*Records provided*.
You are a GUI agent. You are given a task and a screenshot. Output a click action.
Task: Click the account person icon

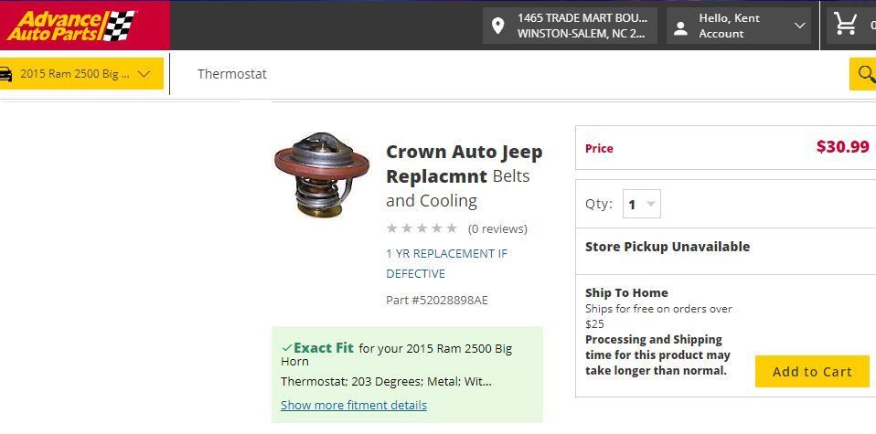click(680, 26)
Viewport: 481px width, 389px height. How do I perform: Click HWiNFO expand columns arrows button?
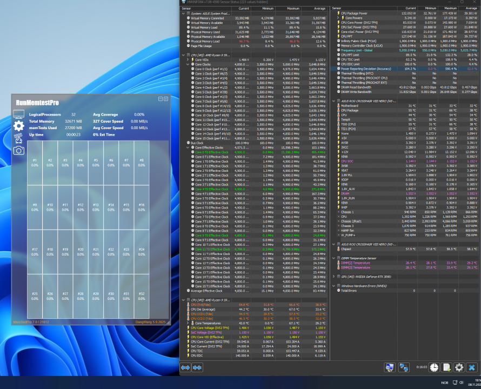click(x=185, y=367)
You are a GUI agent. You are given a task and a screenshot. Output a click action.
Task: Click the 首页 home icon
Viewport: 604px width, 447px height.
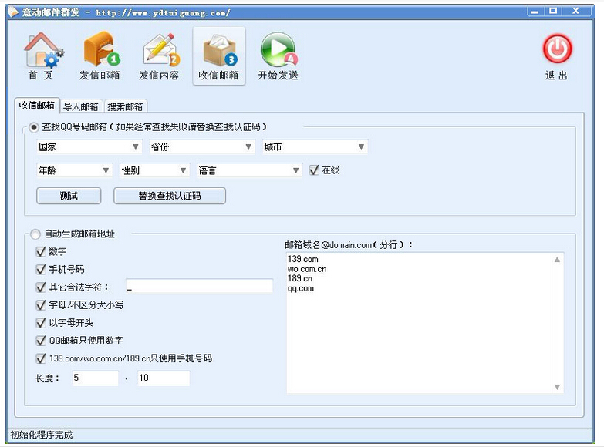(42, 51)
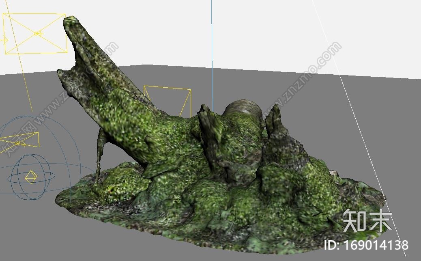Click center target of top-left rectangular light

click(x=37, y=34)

*What to work on*. Give back every record above word for word; the pictures have no place in it.

*Output below*.
You are a GUI agent. You are given a task and a screenshot. Output a click action.
Task: Click the account person icon

click(680, 26)
Viewport: 481px width, 389px height. How do I perform: Click HWiNFO expand columns arrows button?
click(x=185, y=367)
You are a GUI agent. You are given a task and a screenshot. Output a click action.
Task: Click the 首页 home icon
Viewport: 604px width, 447px height.
(42, 51)
Click center target of top-left rectangular light

click(x=37, y=34)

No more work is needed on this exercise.